RNA-seq Comparison Tool is a small collection of scripts that a user with limited experience with a terminal/command line environment could use to easily compare RNA-seq data from several tissues or conditions. These scripts are meant to be downloaded, edited and forked, and users are welcome to pull a subset or all of them. The workflow is shown below, but a user would be best served by following the short tutorial.
Step 0 Collect and parse metadata and SRP/ERP number. Use SRAdb or fetch9606+ to go through metadata and find which studies are of interest.
Step 1 Enter tissue and SRP/ERP number. fetchAndRun+ (bash) performs this.
Step 2 Assemble data. This is returned by fetchAndRun+ if transcript data are desired. If gene-wise data are desired GetTargetID+ (bash) or collapseGene+ (Python) collapse transcript-specific counts onto their respective genes. collapseGene+ offers a way to examine the data interactively in Python.

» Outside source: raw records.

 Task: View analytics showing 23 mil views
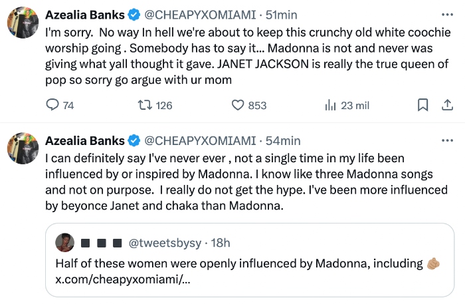tap(330, 105)
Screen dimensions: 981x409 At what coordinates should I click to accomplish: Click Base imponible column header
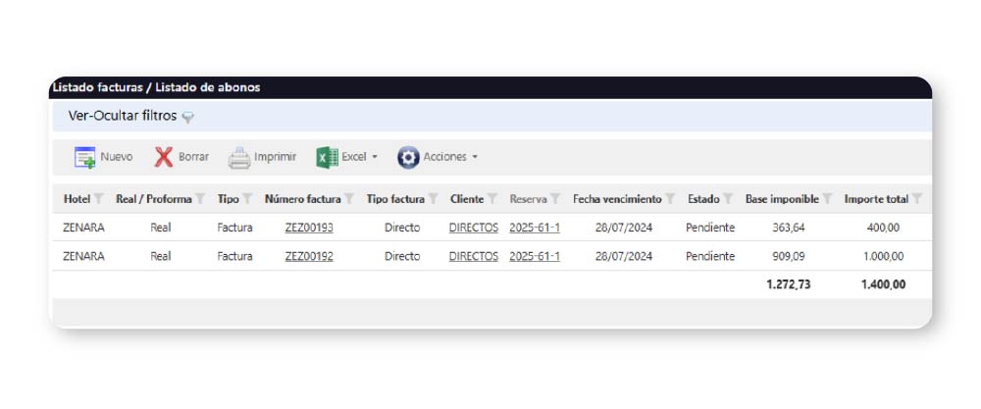tap(781, 199)
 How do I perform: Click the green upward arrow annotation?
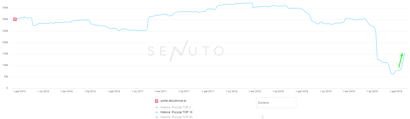click(401, 60)
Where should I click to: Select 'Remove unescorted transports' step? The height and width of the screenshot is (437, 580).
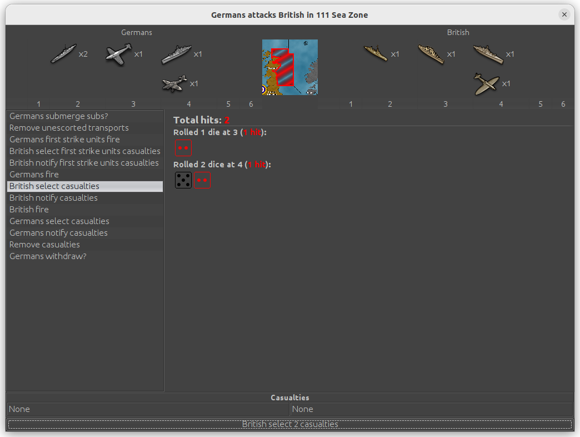coord(69,128)
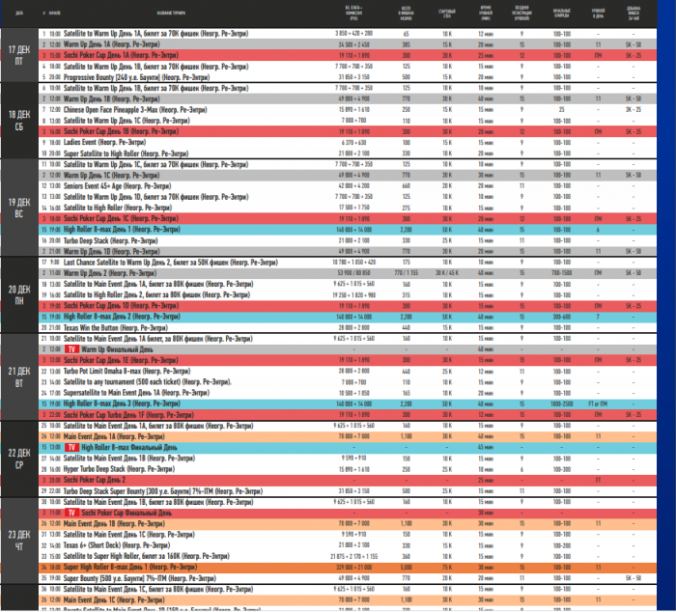The image size is (676, 612).
Task: Select the Last Chance Satellite to Warm Up row
Action: 348,262
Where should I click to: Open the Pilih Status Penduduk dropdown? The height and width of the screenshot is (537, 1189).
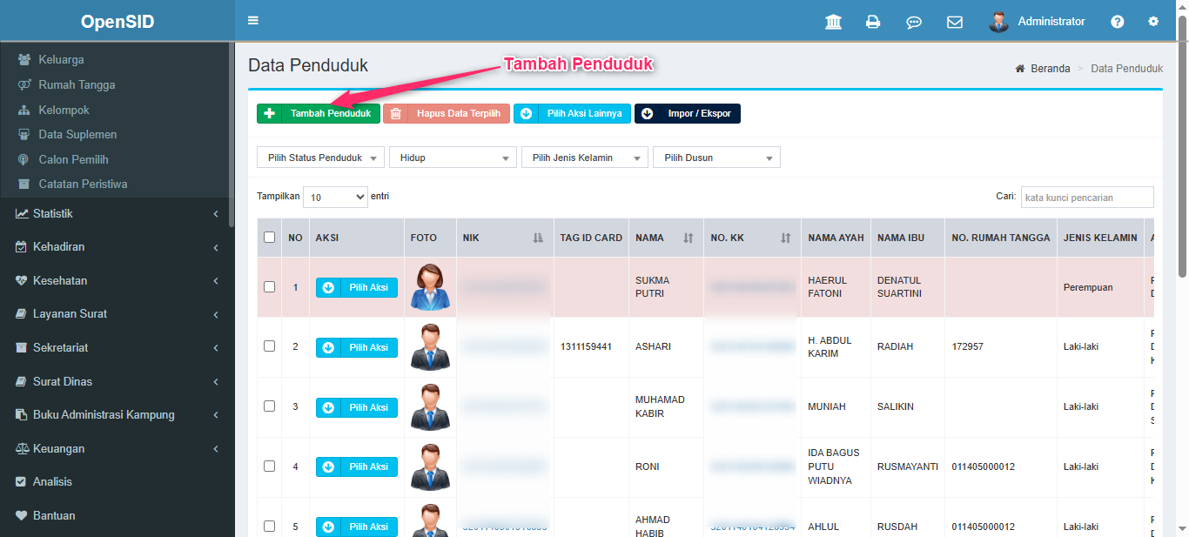click(320, 158)
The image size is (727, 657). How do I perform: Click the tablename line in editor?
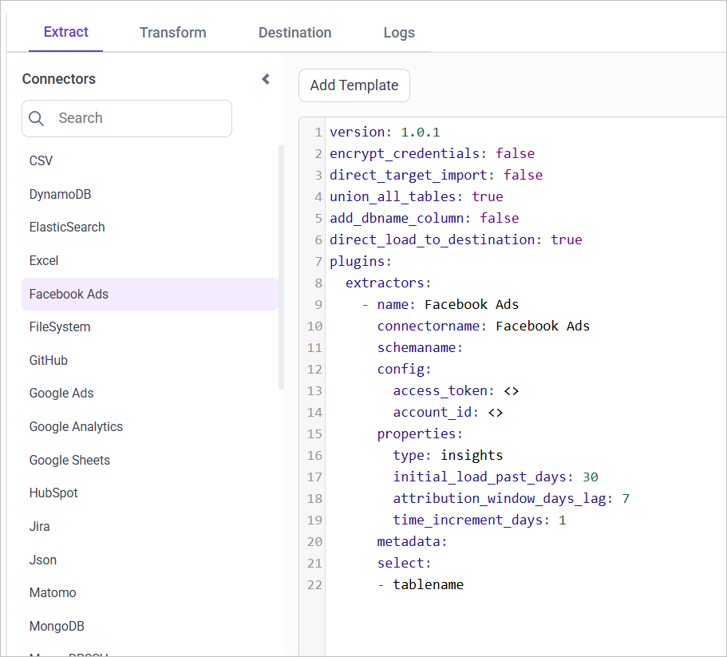pyautogui.click(x=428, y=584)
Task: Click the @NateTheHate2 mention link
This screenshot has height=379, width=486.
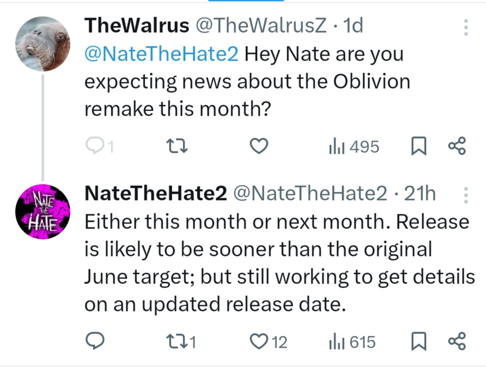Action: click(161, 54)
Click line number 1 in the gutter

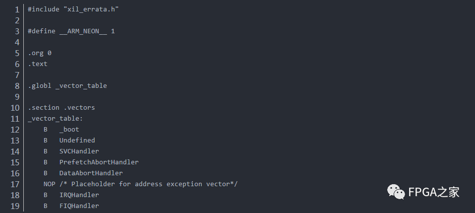(x=16, y=9)
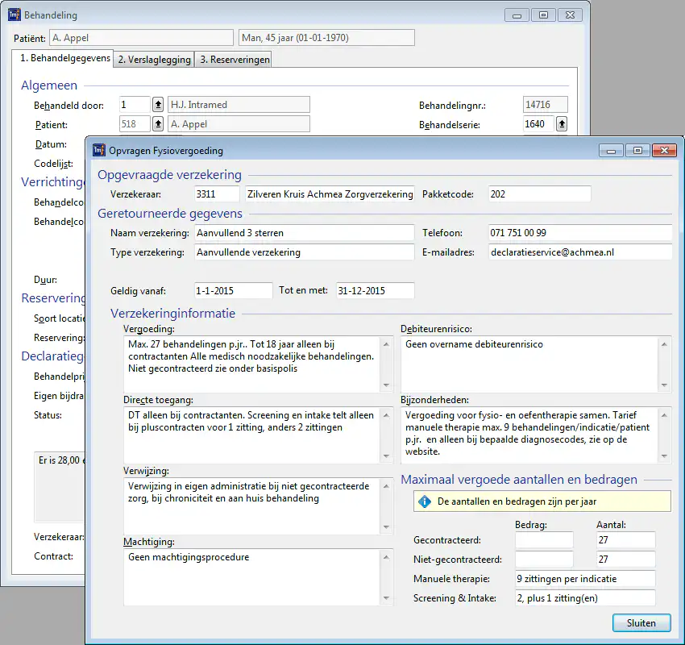The width and height of the screenshot is (685, 645).
Task: Click the Gecontracteerd Bedrag field
Action: 544,540
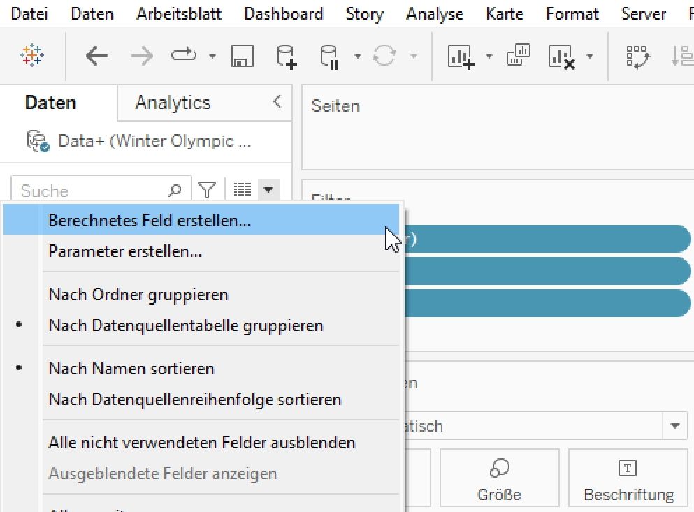Click the Beschriftung marks button
Viewport: 694px width, 512px height.
(x=628, y=481)
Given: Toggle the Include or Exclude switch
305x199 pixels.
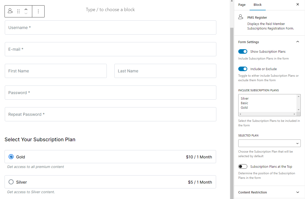Looking at the screenshot, I should 243,69.
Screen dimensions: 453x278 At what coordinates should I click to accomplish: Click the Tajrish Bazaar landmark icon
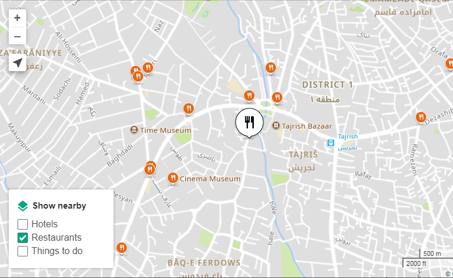click(276, 125)
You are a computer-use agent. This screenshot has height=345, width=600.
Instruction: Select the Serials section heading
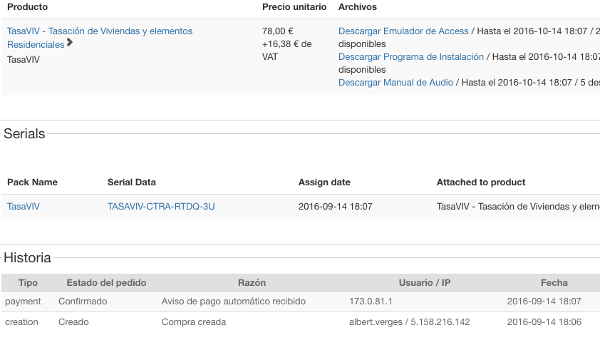24,133
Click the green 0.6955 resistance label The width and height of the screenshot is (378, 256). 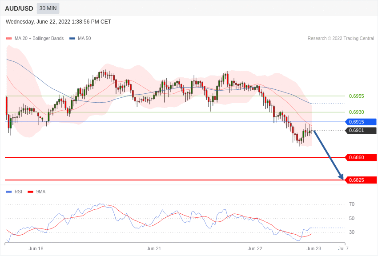[356, 96]
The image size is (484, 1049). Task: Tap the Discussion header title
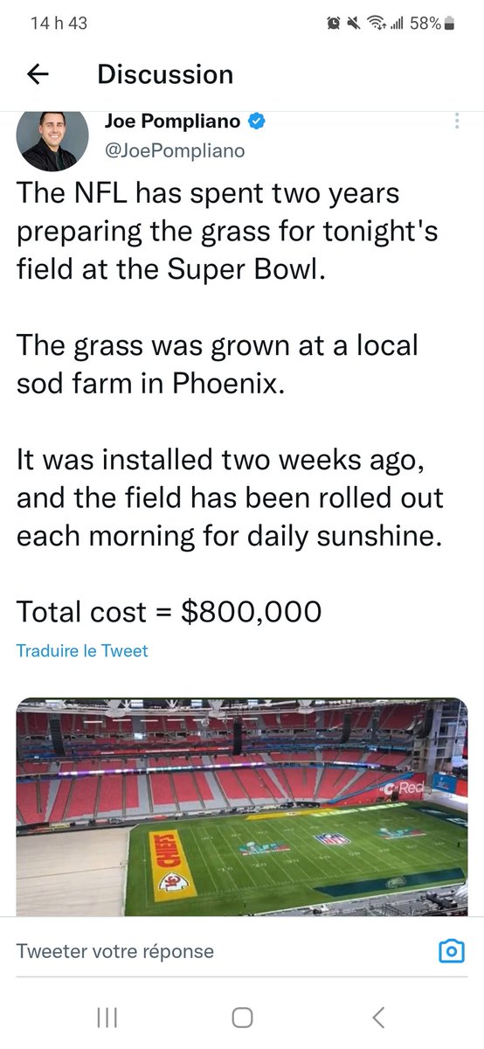click(165, 74)
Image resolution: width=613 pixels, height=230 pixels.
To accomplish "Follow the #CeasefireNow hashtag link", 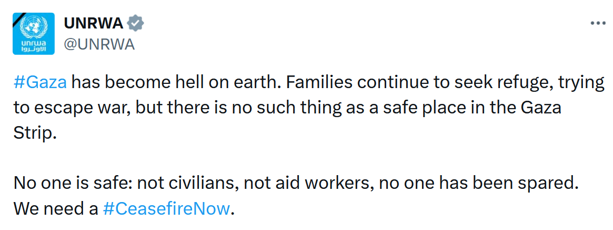I will pos(166,208).
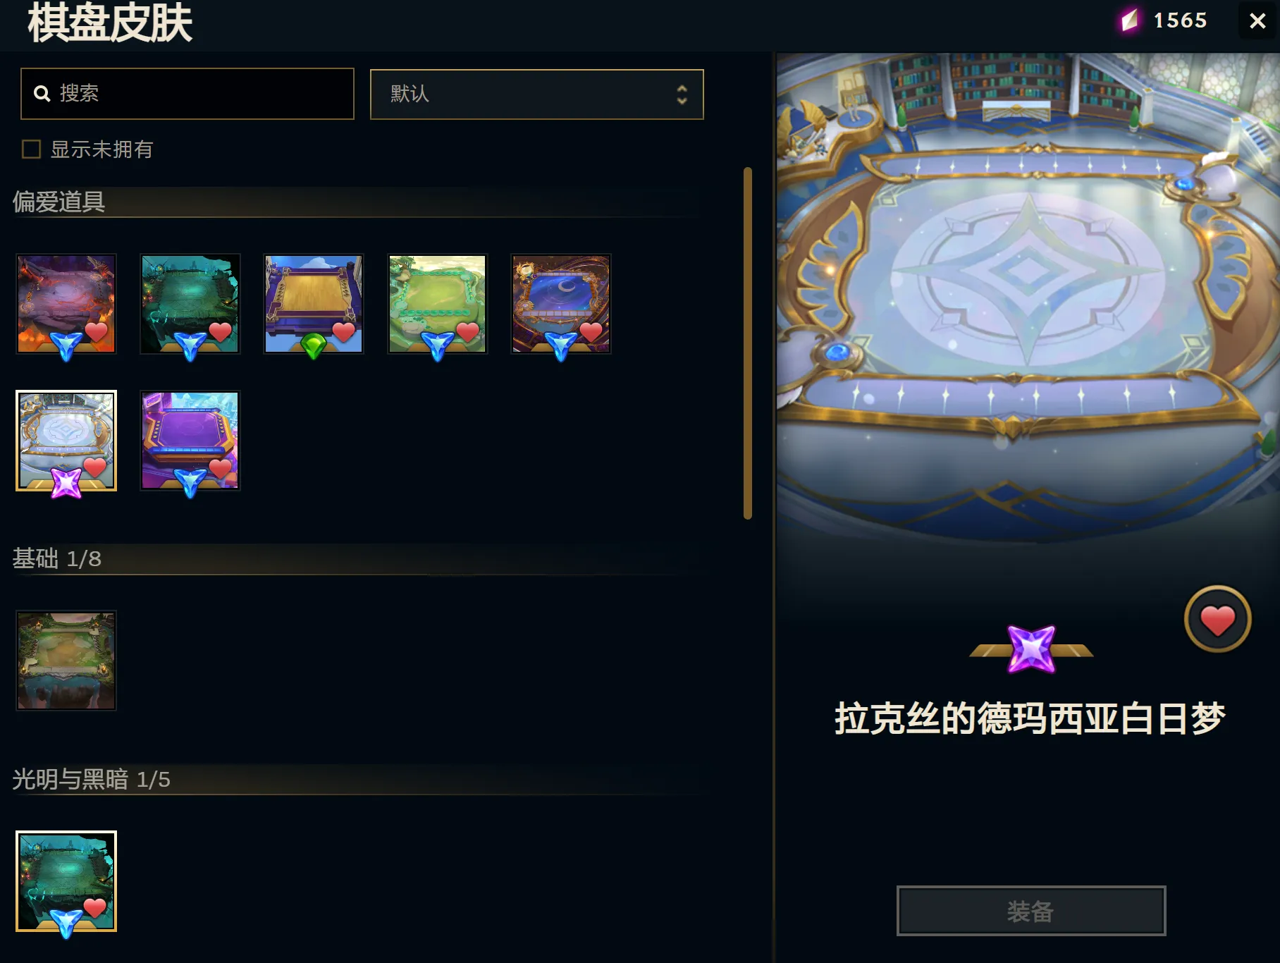Click the 装备 equip button
Image resolution: width=1280 pixels, height=963 pixels.
click(1031, 911)
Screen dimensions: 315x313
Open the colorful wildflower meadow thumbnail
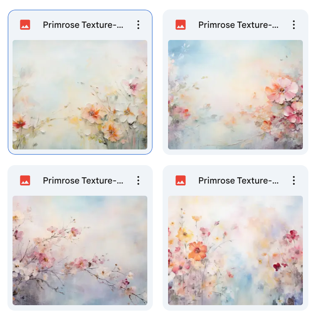[235, 250]
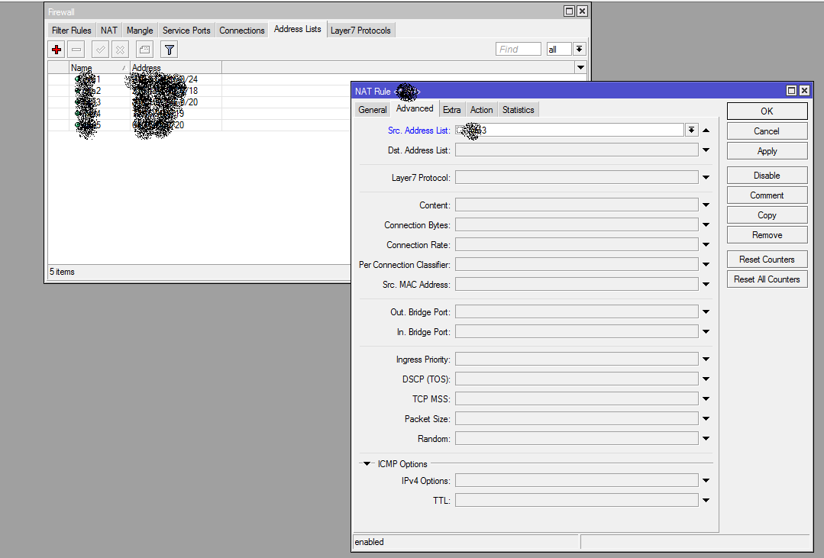Click the funnel Filter icon
The width and height of the screenshot is (824, 558).
coord(170,50)

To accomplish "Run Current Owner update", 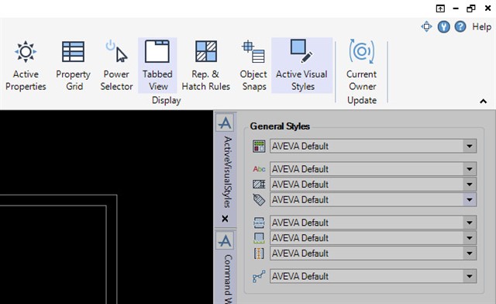I will click(x=362, y=66).
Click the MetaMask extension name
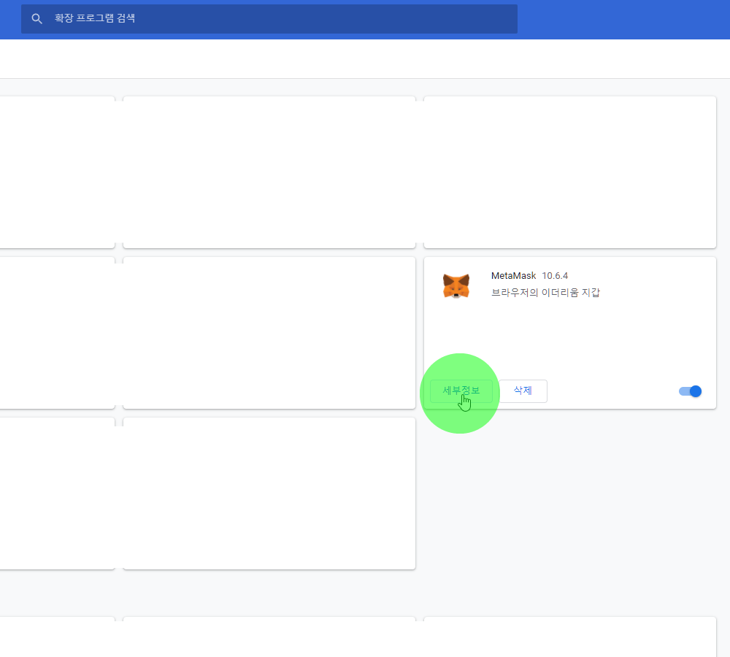Screen dimensions: 730x657 pyautogui.click(x=513, y=275)
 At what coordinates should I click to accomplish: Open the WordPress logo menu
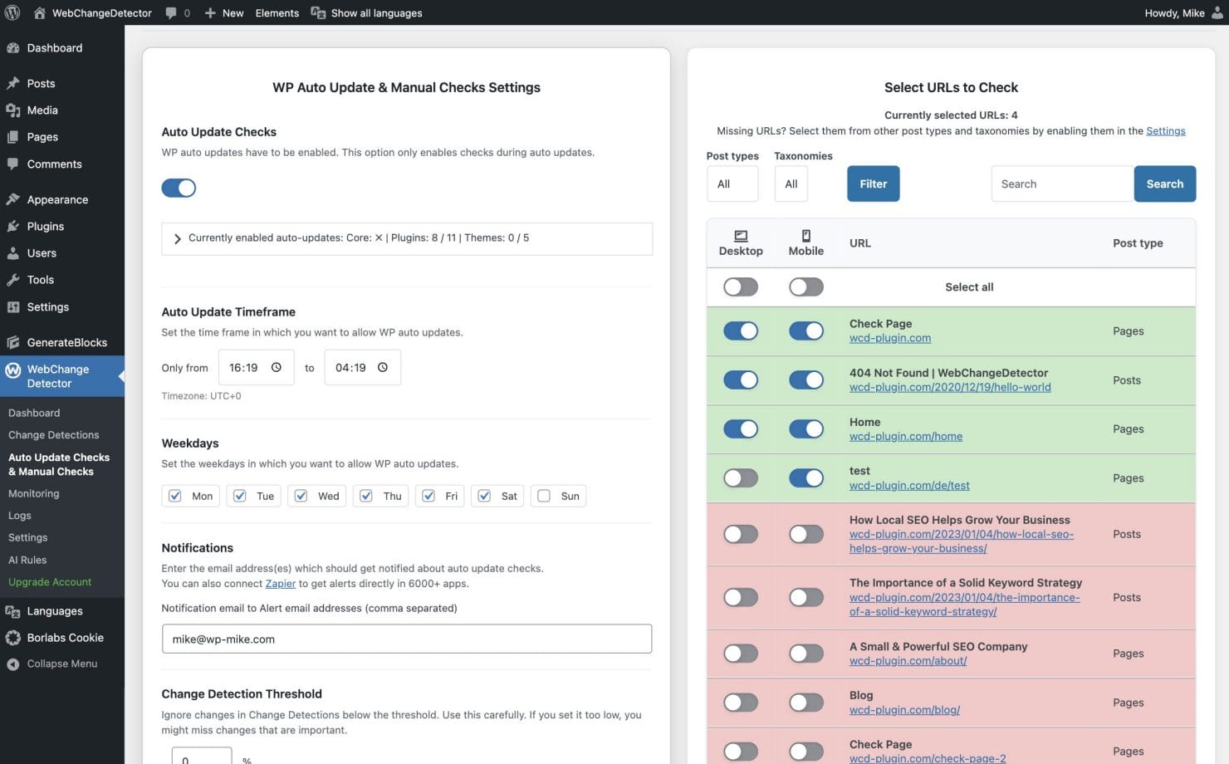coord(12,12)
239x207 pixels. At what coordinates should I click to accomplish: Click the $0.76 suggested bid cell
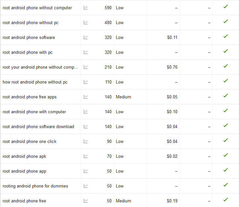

Step 3 Analyses can be run in R or with the RFCA+ package. In R, bionconductoR packages edgeR and DESeq2 provide powerful statistical tools in cases where adequate sample sizes have been attained.
Typical linux (i.e.: ubuntu, KDE) should have most of the software necessary to run these scripts. Your system should have bash, Perl, Python (>= 2.7), and R installed (analysis only).
R packages: DESeq2, edgeR, SRAdb (and all of their respective dependencies).